David Bianchi is an American-Brazilian actor, producer, and screenwriter.

With over 90 professional film and television credits as an actor, he can be seen in major films and indies like Elizabethtown, Priest, Filly Brown as well as numerous TV appearances on shows like HBO's Westworld, Unsolved, Animal Kingdom, S.W.A.T., The Last Ship, Southland, SEAL Team, and Pretty Little Liars.

Background
Bianchi first appeared on stage in the third grade in Mexico City. He is classically trained with a BFA in theatre and film from Arizona State University.

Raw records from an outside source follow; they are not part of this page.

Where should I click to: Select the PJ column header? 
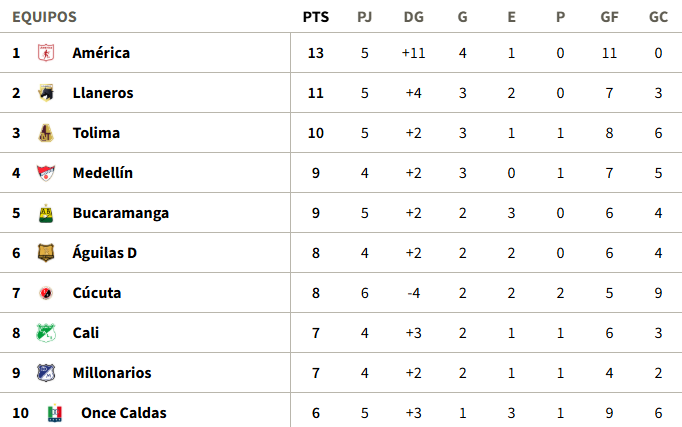click(364, 17)
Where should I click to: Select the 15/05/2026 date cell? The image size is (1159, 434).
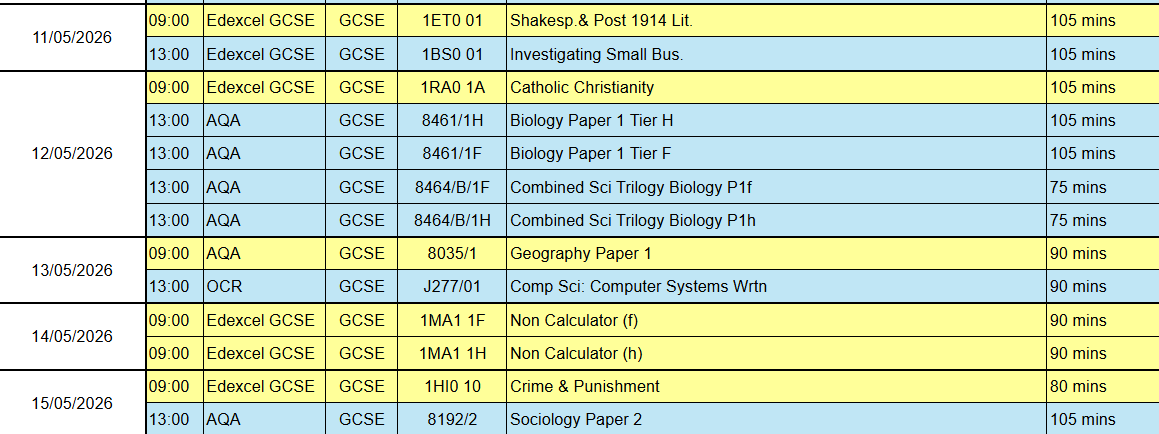pos(72,403)
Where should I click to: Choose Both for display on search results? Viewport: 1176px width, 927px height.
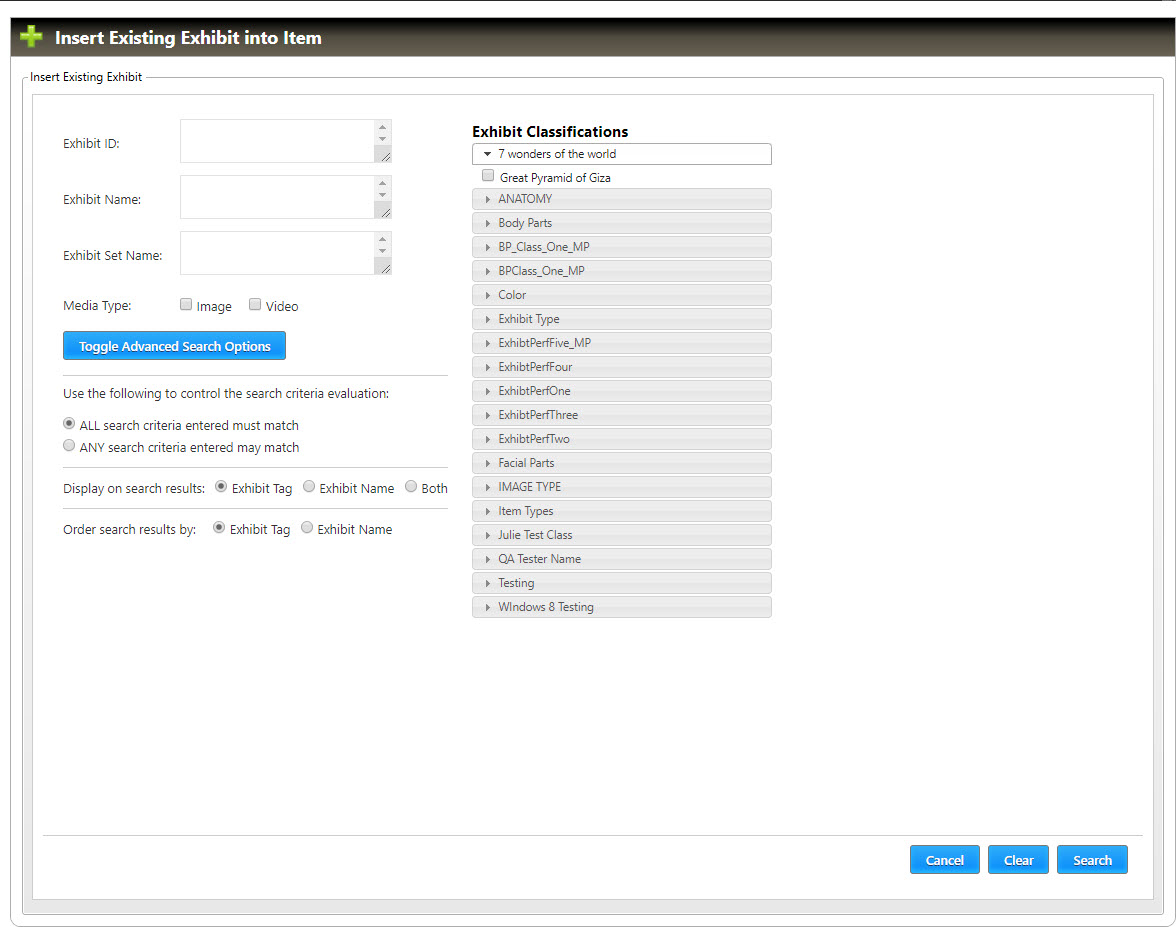click(411, 487)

He is fluent in English, Spanish, and Portuguese.

Bianchi is also a painter and has exhibited his works in gallery shows in Scottsdale, Beverly Hills, and Los Angeles. In 2011, he received a congratulatory letter from the City of Los Angeles and then-Mayor Antonio Villaraigosa for his artistic endeavors in North Hollywood.

Career

In 2019, he played in a recurring role on Season 4 of Queen Of The South as Manny. In 2021, he played in a major recurring role of Lilo on Tyler Perry's Ruthless.

As a result of his work in front of the camera, Bianchi is an active voting member of the Academy of Television Arts and Sciences as well as being a member of the National Association of Latino Independent Producers (NALIP) and was nominated for an Imagen Award. He has 18 professional producer credits, 16 screenwriter credits and is the founder of Exertion Films. Bianchi is a member of the Producers Guild of America. He is the producer, writer, and star of All Out Dysfunktion! (Directed by Ryan LeMasters). The film co-stars Rene Rosado, Emmy-winner Vincent De Paul, Gerry Bednob, and Geraldine Viswanathan. Bianchi was the executive producer of the film Her Name Was Jo.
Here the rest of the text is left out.